━━ Supplied material ━━

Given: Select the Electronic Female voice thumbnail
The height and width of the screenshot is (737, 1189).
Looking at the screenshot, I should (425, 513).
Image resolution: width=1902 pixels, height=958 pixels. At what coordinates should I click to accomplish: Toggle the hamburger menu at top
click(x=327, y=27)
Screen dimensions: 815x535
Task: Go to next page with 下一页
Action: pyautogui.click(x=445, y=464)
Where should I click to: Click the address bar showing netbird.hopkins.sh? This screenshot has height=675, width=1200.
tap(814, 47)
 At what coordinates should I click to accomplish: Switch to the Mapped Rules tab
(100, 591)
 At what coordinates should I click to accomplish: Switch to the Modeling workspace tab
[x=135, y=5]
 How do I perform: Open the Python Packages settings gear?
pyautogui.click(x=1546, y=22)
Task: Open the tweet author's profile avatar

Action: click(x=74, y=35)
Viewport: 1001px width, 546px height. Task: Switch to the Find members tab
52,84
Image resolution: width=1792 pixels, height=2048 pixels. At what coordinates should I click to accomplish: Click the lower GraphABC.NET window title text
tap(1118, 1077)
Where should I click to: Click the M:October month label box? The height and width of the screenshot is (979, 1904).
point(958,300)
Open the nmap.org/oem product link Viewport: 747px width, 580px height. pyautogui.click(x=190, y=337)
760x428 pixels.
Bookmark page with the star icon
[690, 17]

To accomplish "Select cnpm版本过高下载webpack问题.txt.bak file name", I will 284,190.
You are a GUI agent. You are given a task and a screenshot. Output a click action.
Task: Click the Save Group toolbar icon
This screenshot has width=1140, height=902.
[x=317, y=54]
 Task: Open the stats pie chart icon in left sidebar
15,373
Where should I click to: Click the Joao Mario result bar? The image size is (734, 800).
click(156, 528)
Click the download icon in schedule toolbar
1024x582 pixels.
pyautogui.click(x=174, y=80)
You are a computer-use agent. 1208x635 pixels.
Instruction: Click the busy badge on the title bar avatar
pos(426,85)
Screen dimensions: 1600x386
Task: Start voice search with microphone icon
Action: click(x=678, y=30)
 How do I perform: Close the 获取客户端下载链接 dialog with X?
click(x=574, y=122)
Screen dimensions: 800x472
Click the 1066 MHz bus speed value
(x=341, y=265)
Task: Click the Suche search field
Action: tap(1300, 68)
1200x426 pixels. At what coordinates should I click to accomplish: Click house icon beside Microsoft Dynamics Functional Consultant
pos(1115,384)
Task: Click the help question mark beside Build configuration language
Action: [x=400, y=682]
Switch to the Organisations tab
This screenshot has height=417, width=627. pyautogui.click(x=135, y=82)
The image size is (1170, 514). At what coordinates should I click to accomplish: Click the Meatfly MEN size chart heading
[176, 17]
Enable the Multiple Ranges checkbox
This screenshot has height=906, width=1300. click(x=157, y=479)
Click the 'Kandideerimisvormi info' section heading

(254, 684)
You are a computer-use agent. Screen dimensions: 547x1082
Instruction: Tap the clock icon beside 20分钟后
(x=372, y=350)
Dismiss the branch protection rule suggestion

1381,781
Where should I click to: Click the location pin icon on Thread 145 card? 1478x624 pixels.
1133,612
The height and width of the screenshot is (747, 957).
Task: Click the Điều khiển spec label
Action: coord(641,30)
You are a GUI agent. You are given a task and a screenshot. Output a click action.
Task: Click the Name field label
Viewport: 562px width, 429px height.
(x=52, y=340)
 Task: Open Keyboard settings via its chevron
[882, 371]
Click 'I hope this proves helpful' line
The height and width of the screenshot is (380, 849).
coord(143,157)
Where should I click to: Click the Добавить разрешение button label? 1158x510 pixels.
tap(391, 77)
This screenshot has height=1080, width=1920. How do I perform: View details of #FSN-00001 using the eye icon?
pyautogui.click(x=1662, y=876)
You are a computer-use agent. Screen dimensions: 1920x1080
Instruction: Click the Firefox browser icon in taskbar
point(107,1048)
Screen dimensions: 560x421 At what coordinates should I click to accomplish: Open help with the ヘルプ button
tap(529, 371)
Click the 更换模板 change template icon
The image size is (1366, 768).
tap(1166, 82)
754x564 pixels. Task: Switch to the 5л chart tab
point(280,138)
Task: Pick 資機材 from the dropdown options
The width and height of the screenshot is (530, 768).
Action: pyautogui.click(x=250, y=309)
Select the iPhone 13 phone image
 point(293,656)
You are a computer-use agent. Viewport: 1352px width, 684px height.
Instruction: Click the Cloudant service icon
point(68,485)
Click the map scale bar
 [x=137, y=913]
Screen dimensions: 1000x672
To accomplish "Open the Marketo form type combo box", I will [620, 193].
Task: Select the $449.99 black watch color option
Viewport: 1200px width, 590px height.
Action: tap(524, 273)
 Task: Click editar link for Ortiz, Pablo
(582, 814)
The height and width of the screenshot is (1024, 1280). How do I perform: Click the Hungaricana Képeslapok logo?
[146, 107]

━━━

Please rewrite the entries from the line with "Mapped Rules tab" up to and including the line with "Action: [x=400, y=682]", replacing "Switch" with "Change" and leaving everything else unchanged.

Response below:
 At what coordinates should I click to accomplish: Change to the Mapped Rules tab
(100, 591)
 At what coordinates should I click to accomplish: Change to the Modeling workspace tab
[x=135, y=5]
 How do I perform: Open the Python Packages settings gear?
pyautogui.click(x=1546, y=22)
Task: Open the tweet author's profile avatar

Action: click(x=74, y=35)
Viewport: 1001px width, 546px height. Task: Change to the Find members tab
52,84
Image resolution: width=1792 pixels, height=2048 pixels. At what coordinates should I click to accomplish: Click the lower GraphABC.NET window title text
tap(1118, 1077)
Where should I click to: Click the M:October month label box? The height and width of the screenshot is (979, 1904).
point(958,300)
Open the nmap.org/oem product link Viewport: 747px width, 580px height. pyautogui.click(x=190, y=337)
760x428 pixels.
Bookmark page with the star icon
[690, 17]

To accomplish "Select cnpm版本过高下载webpack问题.txt.bak file name", I will 284,190.
You are a GUI agent. You are given a task and a screenshot. Output a click action.
Task: Click the Save Group toolbar icon
This screenshot has width=1140, height=902.
[x=317, y=54]
 Task: Open the stats pie chart icon in left sidebar
15,373
Where should I click to: Click the Joao Mario result bar? The image size is (734, 800).
click(156, 528)
Click the download icon in schedule toolbar
1024x582 pixels.
pyautogui.click(x=174, y=80)
You are a computer-use agent. 1208x635 pixels.
Instruction: Click the busy badge on the title bar avatar
pos(426,85)
Screen dimensions: 1600x386
Task: Start voice search with microphone icon
Action: click(x=678, y=30)
 How do I perform: Close the 获取客户端下载链接 dialog with X?
click(x=574, y=122)
Screen dimensions: 800x472
Click the 1066 MHz bus speed value
(x=341, y=265)
Task: Click the Suche search field
Action: tap(1300, 68)
1200x426 pixels. At what coordinates should I click to accomplish: Click house icon beside Microsoft Dynamics Functional Consultant
pos(1115,384)
Task: Click the help question mark beside Build configuration language
Action: [x=400, y=682]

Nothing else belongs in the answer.